Task shifting to improve the provision of integrated chronic care: realist evaluation of a lay health worker intervention in rural South Africa
Introduction: Task shifting is a potential solution to the shortage of healthcare personnel in low/middle-income countries, but contextual factors often dilute its effectiveness. We report on a task shifting intervention using lay health workers to support clinic staff in providing chronic disease care in rural South Africa, where the HIV epidemic and an ageing population have increased demand for care.
Methods: We conducted a realist evaluation in a cluster randomised controlled trial. We conducted observations in clinics, focus group discussions, in-depth interviews and patient exit interviews, and wrote weekly diaries to collect data.

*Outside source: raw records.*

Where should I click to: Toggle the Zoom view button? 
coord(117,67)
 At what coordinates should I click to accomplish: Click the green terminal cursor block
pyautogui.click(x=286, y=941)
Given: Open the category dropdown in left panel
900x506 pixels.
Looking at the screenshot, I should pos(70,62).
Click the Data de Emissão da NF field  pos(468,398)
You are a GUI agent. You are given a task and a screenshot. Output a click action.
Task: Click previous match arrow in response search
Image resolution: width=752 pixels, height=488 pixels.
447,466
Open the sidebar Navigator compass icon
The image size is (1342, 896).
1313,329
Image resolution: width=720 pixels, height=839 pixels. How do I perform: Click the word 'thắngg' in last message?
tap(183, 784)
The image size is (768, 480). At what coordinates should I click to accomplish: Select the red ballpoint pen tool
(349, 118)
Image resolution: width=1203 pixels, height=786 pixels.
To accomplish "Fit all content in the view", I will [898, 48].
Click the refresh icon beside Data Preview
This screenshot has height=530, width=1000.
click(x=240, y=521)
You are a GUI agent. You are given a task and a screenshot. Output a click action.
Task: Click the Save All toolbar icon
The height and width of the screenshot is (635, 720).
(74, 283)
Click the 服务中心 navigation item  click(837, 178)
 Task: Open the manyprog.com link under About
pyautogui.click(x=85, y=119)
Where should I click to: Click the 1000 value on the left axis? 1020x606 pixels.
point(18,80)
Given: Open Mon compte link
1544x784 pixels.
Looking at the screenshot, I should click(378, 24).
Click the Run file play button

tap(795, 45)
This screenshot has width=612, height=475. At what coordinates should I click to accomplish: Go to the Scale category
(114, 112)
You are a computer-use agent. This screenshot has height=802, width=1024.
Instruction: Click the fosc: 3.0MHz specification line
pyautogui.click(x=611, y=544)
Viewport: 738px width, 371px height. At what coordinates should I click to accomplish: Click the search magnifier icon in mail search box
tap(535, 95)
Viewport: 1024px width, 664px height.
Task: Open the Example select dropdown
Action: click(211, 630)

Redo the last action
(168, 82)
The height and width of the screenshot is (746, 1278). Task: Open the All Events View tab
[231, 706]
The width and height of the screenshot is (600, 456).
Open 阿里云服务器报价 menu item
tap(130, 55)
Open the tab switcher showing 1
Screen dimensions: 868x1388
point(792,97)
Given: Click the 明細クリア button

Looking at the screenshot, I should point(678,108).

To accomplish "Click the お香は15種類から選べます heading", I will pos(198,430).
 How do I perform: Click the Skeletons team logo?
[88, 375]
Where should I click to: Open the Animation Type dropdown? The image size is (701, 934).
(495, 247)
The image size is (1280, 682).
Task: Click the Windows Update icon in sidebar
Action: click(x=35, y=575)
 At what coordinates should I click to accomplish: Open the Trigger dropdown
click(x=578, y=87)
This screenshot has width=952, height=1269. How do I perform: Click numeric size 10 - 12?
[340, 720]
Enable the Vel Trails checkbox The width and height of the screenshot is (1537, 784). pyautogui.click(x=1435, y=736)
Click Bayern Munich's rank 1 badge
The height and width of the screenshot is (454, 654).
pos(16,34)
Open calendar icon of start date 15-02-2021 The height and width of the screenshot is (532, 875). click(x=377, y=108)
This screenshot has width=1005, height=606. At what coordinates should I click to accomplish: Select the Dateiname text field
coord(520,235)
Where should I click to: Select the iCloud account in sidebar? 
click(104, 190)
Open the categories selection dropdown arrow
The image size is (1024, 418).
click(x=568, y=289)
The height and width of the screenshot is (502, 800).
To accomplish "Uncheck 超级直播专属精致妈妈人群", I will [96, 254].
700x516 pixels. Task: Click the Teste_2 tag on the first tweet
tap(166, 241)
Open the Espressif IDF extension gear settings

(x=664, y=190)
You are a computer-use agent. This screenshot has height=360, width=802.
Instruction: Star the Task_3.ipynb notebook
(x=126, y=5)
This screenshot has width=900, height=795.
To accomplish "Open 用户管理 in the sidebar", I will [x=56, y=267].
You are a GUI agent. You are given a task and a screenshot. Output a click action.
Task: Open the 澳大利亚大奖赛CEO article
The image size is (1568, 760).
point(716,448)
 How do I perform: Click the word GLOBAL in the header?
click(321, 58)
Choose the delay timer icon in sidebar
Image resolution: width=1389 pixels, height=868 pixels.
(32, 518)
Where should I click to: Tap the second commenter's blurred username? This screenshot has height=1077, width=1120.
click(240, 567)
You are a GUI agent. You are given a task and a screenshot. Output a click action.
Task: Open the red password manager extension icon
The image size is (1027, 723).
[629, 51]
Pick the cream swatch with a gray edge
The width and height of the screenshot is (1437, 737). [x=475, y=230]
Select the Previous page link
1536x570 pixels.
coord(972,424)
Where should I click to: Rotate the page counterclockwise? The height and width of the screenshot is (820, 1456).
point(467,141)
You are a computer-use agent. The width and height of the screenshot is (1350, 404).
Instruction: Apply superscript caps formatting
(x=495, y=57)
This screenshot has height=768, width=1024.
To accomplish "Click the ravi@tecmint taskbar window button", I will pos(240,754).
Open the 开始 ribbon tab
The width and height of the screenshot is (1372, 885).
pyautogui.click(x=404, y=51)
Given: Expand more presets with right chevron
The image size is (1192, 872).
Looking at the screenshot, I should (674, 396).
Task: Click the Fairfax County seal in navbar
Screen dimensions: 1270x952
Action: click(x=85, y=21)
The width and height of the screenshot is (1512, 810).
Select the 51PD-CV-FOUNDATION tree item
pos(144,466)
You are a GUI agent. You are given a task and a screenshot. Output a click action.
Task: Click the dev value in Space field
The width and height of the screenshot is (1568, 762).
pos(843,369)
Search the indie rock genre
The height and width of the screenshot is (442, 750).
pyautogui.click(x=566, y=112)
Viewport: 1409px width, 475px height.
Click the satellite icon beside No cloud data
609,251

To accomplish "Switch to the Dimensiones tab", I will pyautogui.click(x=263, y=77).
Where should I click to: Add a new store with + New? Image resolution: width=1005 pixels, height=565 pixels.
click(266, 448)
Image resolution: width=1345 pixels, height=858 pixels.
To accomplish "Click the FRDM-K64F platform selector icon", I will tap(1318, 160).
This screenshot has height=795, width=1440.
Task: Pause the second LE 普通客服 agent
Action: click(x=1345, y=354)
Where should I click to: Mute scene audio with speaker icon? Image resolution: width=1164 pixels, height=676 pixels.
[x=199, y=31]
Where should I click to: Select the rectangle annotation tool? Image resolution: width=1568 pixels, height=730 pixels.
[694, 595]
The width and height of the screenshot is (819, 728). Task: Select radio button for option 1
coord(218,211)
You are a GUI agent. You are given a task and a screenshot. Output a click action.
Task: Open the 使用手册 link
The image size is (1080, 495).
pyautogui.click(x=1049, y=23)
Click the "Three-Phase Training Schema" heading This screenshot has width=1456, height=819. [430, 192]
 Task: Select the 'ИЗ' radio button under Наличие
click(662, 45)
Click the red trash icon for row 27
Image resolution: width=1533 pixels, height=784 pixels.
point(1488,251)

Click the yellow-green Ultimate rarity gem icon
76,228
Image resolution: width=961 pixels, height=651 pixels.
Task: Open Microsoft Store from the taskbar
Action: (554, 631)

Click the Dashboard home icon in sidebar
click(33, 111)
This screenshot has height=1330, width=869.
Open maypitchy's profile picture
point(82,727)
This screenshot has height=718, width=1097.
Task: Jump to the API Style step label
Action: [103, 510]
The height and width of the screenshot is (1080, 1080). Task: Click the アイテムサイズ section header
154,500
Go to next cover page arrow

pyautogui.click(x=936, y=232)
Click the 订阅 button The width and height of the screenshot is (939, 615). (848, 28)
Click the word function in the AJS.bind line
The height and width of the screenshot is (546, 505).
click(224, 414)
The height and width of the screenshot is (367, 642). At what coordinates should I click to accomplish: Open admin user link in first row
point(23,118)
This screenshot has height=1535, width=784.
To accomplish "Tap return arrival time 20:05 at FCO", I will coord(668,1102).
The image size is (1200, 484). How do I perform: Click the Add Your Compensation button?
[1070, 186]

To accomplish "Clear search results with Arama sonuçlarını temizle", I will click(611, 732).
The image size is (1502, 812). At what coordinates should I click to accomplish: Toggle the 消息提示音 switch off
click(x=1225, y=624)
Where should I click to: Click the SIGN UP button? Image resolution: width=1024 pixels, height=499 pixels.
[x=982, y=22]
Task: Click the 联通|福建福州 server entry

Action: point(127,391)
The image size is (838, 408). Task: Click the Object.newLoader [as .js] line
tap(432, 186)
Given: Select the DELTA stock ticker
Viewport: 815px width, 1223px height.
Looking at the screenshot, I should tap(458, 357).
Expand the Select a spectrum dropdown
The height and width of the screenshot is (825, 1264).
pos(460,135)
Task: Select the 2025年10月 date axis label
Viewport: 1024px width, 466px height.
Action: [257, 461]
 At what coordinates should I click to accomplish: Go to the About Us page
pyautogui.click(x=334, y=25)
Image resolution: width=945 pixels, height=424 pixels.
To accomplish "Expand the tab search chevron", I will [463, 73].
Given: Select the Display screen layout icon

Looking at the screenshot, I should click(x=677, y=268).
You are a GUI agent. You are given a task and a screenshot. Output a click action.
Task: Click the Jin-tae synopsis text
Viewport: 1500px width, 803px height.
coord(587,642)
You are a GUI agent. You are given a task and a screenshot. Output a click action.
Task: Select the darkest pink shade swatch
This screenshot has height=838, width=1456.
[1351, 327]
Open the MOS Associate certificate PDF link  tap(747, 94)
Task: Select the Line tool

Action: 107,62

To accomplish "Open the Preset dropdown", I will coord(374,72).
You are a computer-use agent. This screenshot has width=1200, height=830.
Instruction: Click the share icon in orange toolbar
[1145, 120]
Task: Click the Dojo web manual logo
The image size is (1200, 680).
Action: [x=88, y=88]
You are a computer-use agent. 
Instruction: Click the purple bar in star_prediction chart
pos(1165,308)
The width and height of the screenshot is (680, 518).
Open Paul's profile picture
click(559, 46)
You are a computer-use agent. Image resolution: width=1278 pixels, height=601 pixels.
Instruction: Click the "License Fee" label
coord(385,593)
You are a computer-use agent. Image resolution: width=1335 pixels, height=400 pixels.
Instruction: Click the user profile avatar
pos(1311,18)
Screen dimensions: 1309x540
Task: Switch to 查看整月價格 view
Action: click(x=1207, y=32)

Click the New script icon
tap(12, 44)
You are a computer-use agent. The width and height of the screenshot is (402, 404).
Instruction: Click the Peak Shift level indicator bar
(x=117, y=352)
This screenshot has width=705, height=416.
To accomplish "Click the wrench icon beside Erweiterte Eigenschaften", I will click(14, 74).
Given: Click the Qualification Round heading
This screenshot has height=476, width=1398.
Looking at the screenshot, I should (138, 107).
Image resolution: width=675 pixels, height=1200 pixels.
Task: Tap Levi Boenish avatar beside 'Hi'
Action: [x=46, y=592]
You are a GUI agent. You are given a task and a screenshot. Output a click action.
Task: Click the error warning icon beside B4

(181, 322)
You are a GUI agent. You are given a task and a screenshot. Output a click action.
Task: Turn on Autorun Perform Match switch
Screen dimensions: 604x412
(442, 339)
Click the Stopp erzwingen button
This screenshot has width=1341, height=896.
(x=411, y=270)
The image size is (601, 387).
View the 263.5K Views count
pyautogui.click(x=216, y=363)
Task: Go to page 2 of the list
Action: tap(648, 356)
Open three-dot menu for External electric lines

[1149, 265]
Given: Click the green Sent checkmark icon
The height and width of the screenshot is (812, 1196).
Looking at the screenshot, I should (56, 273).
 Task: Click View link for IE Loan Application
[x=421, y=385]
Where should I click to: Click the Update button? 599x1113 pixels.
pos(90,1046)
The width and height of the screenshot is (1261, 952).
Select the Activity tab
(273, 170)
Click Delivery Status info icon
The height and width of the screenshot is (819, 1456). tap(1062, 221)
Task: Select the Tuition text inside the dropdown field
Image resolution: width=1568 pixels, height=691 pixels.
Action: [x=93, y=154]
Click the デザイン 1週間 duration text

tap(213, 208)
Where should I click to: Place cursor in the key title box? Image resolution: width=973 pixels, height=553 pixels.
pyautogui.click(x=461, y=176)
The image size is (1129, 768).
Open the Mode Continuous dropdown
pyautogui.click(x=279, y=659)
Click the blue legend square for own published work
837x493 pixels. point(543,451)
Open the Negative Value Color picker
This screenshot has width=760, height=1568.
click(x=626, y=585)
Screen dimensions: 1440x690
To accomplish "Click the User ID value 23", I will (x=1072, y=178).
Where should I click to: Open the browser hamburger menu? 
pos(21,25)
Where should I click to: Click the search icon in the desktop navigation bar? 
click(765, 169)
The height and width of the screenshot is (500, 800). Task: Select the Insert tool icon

Results: All clinic managers had to cope with an increasing but variable patient load and unplanned staff shortages, insufficient space, poorly functioning equipment and erratic supply of drugs. These conditions inevitably generated tension among staff. Lay health workers relieved the staff of some of their tasks and improved care for patients, but in some cases the presence of the lay health worker generated conflict with other staff. Where managers were able to respond to the changing circumstances, and to contain tension among staff, facilities were better able to meet patient needs. This required facility managers to be flexible, consultative and willing to act on suggestions, sometimes from junior staff and patients. While all facilities experienced an erratic supply of drugs and poorly maintained equipment, facilities where there was effective management, teamwork and sufficient space had better chronic care processes and a higher proportion of patients attending on their appointed day.
Conclusion: Lay health workers can be valuable members of a clinic team, and an important resource for managing increasing patient demand in primary healthcare. Task shifting will only be effective if clinic managers respond to the constantly changing system and contain conflict between staff. Strengthening facility-level management and leadership skills is a priority.